Competition of tree species is focus of Mexican research trip

Published: 18 June 2004

Four undergraduates from the University of Southampton are travelling to Mexico this summer to investigate the ecological mechanisms that come into play when different tree species compete with one another for limited natural resources.

Environmental Science student Marta Correia, and Biology students Sarah Ellis, Christina de Poitiers and Oliver May will begin a three-month stay in South America at the end of June. During this time, they will conduct their own individual projects as part of a larger University of Southampton study on Co-existence and relative abundance in forest trees which began in 1998.

The research team will be based in the Pacific coastal region of Jalsico state, south-west of Guadalajara in two adjacent forested reserves: the Chamela Biological Station and the Cumbres de Cuixmala Reserve. The reserves are mainly tropical deciduous forest, with some tropical semi-deciduous forest and contain a rich diversity of plant species. Whilst some project work is being undertaken in the UK, Mexico offers a greater sample size for the research. Over 200 woody species have been identified growing in Chamela's 1600 hectares.

Talking about the research trip, Dr Colleen Kelly of the University's Division of Biodiversity and Ecology who is heading up the study explains: "The more similar species are in nature, the more they need the same resources and the more they compete when they come in contact with one another. When competition is too strong - when there are lots of individuals of one or both species clamouring for resources - the better competitor will eventually win out and exclude the other species."

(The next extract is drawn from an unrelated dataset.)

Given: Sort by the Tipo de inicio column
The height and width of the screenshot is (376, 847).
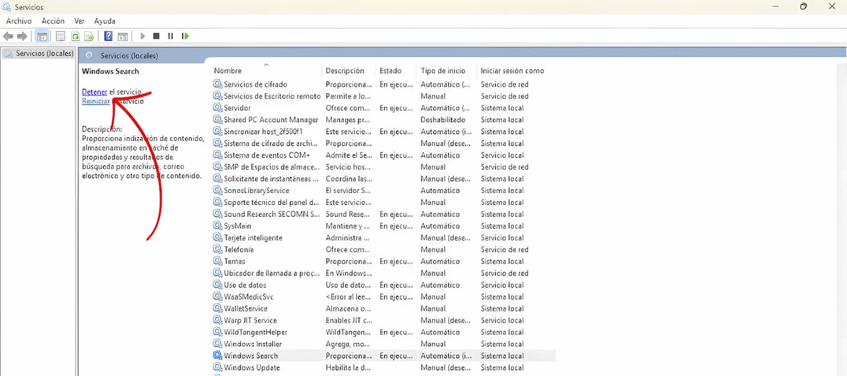Looking at the screenshot, I should [443, 71].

Some tree species are able to get around this fundamental ecological process because they flourish in different soil or light conditions and so do not compete with one another strongly. They may also co-exist because over time they 'trade off' the production of successful offspring, a process called 'recruitment'. For example, in British woodland, although ash and sycamore need much the same sorts of conditions, in some years ash seedlings do better and in other years sycamore seedlings are more successful, so that both species can be found thriving in the same wood.

The projects will examine different aspects of the ecology and competition between six species of the genus Bursera in the area, including their numbers and distribution, growth rates, and the effects of parasites and insects on growth and survival. Initially the team as a whole will collect research data, with conclusions written up individually.

Marta Correia will document population fluctuations over time in three tree species of Bursera. She will measure trunk diameter of 100-300 individual trees of each species and construct histograms of tree sizes. Any unusual deviations from the expected regularity of tree size can then be analysed for fluctuations in 'recruitment' for both rare and common species.

Competition between seedlings of rare and common species will be compared in Sarah Ellis's project. Rarer species are predicted to be the better competitors and Sarah will establish if this is so both by measuring their growth rates.

Herbivory, the consumption of plants by animals, is the focus of Oliver May's project. After exposing individual seedlings of the six Bursera species either to a herbivore known to attack them under natural conditions or to similar damage that he inflicts himself, Oliver will observe the impact on individual seedling growth and survival.

Christina de Poitiers will be looking at whether year-to-year differences in seedling success depends on year-to-year variation in herbivores, and whether that in turn depends on the parasitoid wasps that attack and leave their eggs to develop within the herbivores. Christina will be keeping alive herbivores until the parasitoid eggs they carry hatch and emerge from the body of their hosts.

It is hoped that findings from these four projects and the overall study will allow for better management for diversity in the future.

Notes for editors

The University of Southampton is a leading UK teaching and research institution with a global reputation for leading-edge research and scholarship. The University has over 19,200 students and 4800 staff and plays an important role in the City of Southampton. Its annual turnover is in the region of £250 million.